I left MFE feeling mostly confused and frustrated about the company's approach to GLBT employees. I certainly felt valued by the people with whom I worked, but I also sensed that the big decisionmakers at the organization and its parent company did not fully understand the value that comes from building an inclusive, diverse workplace.

So, what will I be doing this afternoon?

After wrestling with thoughts for a few days, I have decided not to join the rally this afternoon at MFE. I think my presence might do some good: perhaps seeing a former employee might make some people at MFE realize that their decision to run "Speechless" wasn't just an insult to a nameless, faceless community, but had an impact on people they know. But I don't think that will happen.

It's clear to me that MFE make an indefensible decision to run "Speechless." I don't think the rally will actually help MFE understand what they did wrong and why so many people are offended, but perhaps bringing attention to the company will help lead to some kind of solution. I would like to see:

  • A public apology, from the head of MFE, during a weekday 11 p.m. news broadcast when viewership is high.
  • The money received from the "Speechless" infomercial donated to a group that helps gay youth. It's very important that MFE show that it not profit from a group that promotes hate.
  • MFE develop new standards and procedures for screening materials for infomercials, and make those standards known to the community.
  • MFE create a new sensitivity training course, and mandate that all of its employees take it.
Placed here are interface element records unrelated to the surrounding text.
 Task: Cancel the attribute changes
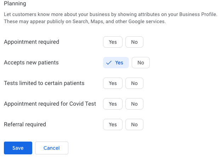pyautogui.click(x=52, y=148)
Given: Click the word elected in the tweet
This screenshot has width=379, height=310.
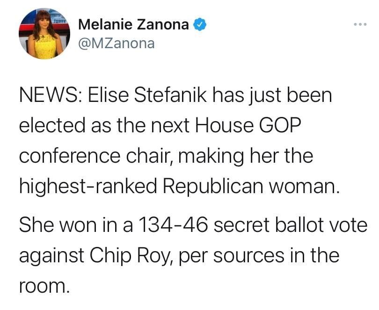Looking at the screenshot, I should tap(46, 126).
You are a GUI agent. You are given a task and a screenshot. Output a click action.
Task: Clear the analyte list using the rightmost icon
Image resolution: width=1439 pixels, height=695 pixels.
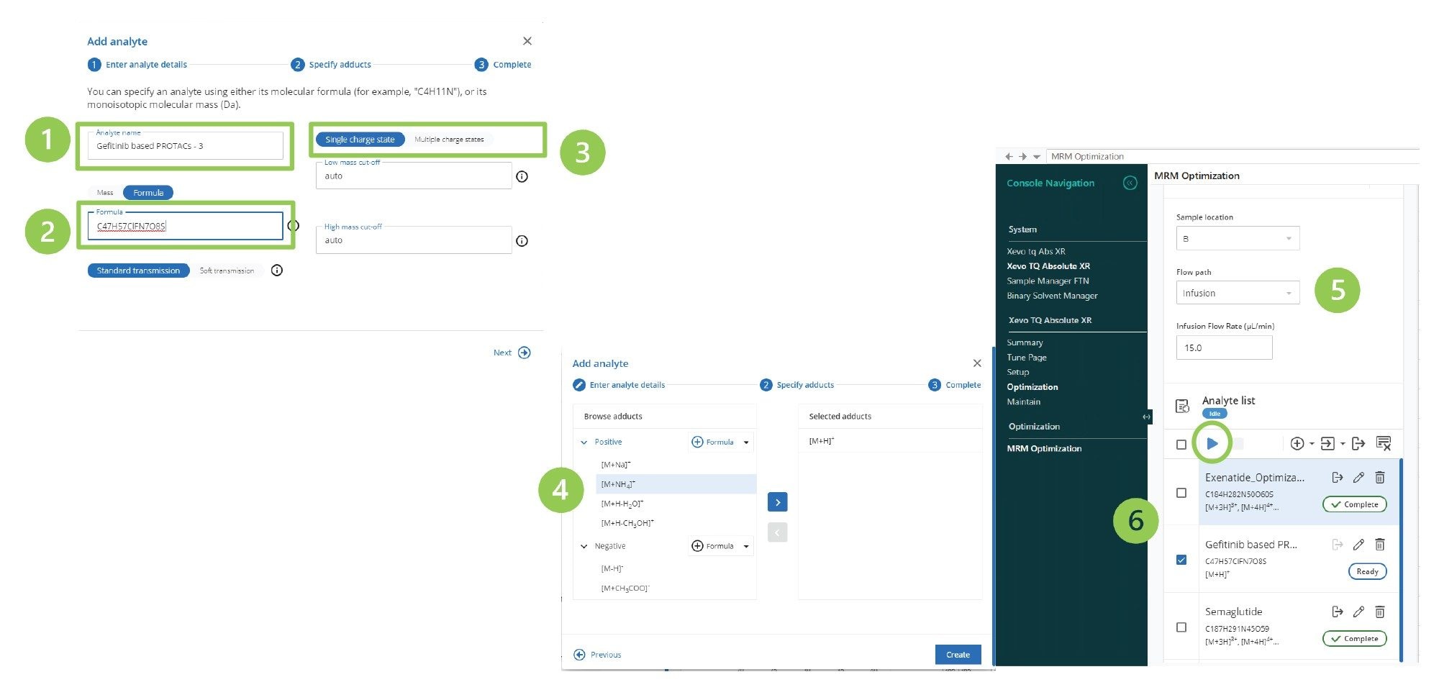click(1384, 443)
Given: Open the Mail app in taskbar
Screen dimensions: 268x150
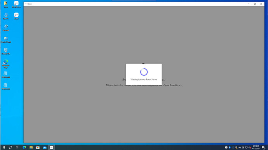Looking at the screenshot, I should (45, 147).
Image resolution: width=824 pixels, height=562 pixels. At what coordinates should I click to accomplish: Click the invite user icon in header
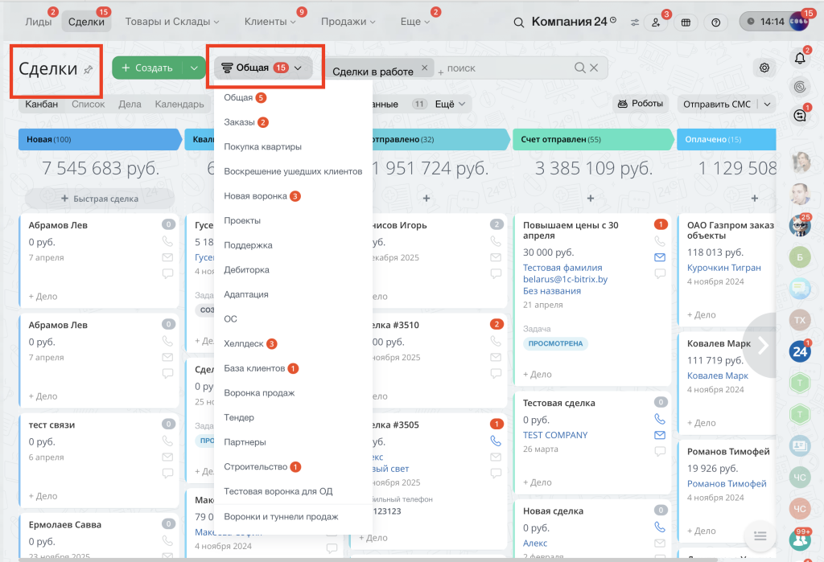656,22
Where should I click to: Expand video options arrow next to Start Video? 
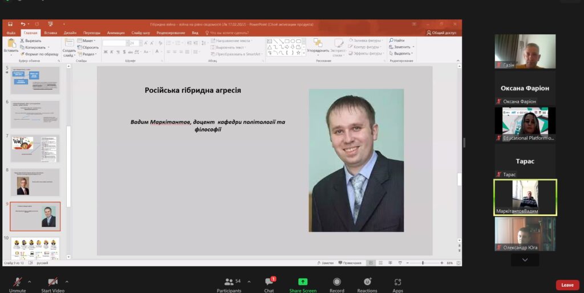67,281
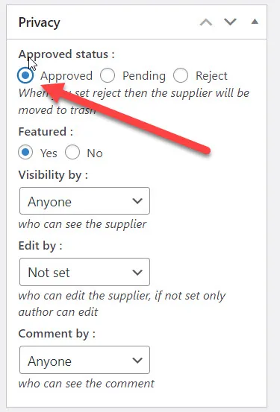Set Featured to No radio circle
This screenshot has width=280, height=412.
coord(72,153)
I find the decision to run "Speechless" reprehensible but, in hindsight, not surprising. I haven't watched any programming on MFE since the broadcast of "Speechless," and won't until the company takes appropriate action on this issue. Still, I'd feel uncomfortable standing outside a company that signed my paychecks for most of a decade. Also, I'm friends with some people wo work for MFE. I respect and admire them. They had nothing to do with "Speechless" and I would feel awkward standing outside their office with a picket sign.

I'll feel guilty missing the rally, though. MFE needs to know that its actions aren't acceptable. I hope that today's protest leads to a dialog with the decisionmakers at MFE. Perhaps that's where I can best play a role.

1 I'll call my former employer MFE from now on. I don't see any reason to actually name the company.
2 This was the same day as St. Petersburg Pride. I don't know if the scheduling was deliberate, but I assume it was.
3 See the press release here. Also, I'd like to know if someone at MFE really used the phrase "chose the homosexual lifestyle." If so, who was it? This is the language of ignorance or bigotry, as homosexuality is neither a lifestyle nor a choice.
4 MFE has more than 1 newsroom.
5 I do recall one editor who treated me differently once he found out I was gay. Editor: "What does your wife do?" Me: "He is a professor." Editor: Long pause, followed by stunned expression of realization, followed by "ohhh."


Comments

Anonymous (not verified) says:

July 16, 2009 - 6:49pm

Your rationale for not attending (not wanting to offend former co-workers or the company that signed your paycheck for 10 years) is shallow and cowardly. There were people out there that could lose their jobs, but they were willing to stand their ground.